In my recently published debut, “Where we are not: 10 days in the life of an other”, I write with and through the experience of sending someone in my place to Lebanon, as my stand-in, to visit all the places and people that constituted the idea of home to me, and to enact a set of instructions relating to embodied memories and sensory relations. The book is a conversation with her narratives and experiences in my place, with different histories and memories of my family, and Lebanon the place I grew up in and Amsterdam the place I’ve lived in for 16 years. The understanding and writing of where I am not and where I am is only possible in the intimacy and unpredictability of relations with others.

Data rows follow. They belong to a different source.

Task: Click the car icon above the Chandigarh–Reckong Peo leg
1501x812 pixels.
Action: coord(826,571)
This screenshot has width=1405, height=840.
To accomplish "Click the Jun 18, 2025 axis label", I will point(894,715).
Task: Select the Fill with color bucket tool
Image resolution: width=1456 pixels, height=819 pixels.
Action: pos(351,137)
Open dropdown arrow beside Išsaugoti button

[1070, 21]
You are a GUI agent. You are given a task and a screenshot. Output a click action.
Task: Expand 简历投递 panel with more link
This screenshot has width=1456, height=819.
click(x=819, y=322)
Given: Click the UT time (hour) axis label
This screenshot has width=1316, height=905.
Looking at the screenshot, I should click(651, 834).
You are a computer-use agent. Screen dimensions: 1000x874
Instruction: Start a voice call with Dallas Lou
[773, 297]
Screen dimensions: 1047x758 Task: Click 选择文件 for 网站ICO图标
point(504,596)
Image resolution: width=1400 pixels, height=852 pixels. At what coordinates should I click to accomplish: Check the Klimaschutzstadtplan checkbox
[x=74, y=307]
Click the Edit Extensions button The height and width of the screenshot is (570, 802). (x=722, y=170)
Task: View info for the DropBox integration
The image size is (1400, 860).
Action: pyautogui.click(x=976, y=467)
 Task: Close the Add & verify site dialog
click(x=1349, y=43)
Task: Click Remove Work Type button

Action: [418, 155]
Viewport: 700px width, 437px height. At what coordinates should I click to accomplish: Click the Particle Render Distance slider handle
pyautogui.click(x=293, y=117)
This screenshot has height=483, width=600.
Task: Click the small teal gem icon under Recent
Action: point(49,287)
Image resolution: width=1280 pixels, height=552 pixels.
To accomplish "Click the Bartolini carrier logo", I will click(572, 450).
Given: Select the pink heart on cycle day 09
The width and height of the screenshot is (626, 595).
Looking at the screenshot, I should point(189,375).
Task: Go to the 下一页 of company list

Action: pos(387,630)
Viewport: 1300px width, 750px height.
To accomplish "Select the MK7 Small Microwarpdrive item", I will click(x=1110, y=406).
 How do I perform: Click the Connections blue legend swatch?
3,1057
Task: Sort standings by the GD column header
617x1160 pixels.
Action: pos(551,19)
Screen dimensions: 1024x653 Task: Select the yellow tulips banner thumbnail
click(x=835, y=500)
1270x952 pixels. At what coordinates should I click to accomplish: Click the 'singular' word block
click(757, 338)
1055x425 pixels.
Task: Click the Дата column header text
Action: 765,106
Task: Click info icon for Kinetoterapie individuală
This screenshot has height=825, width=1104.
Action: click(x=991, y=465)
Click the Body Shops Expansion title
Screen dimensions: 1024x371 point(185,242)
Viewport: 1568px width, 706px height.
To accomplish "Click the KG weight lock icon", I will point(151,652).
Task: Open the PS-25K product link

In Dancing on the edge festival that I am co-creating with a small team, we have embarked on a year of listening and collective story-telling instead of the format of the festival. We will start on the 18th of September with a week of Walking with Grief, and deep listening, simultaneously in several cities in the world.
Roots are everywhere in the literature I grew up with, and in my work. Roots that connect me to the world not to one spot on this earth. Ramified, entangled roots that carry in them the language of the trees communicating across human made borders, temporalities and perceptions. All I need to do is to listen, to sing along and to keep moving- shift grounds.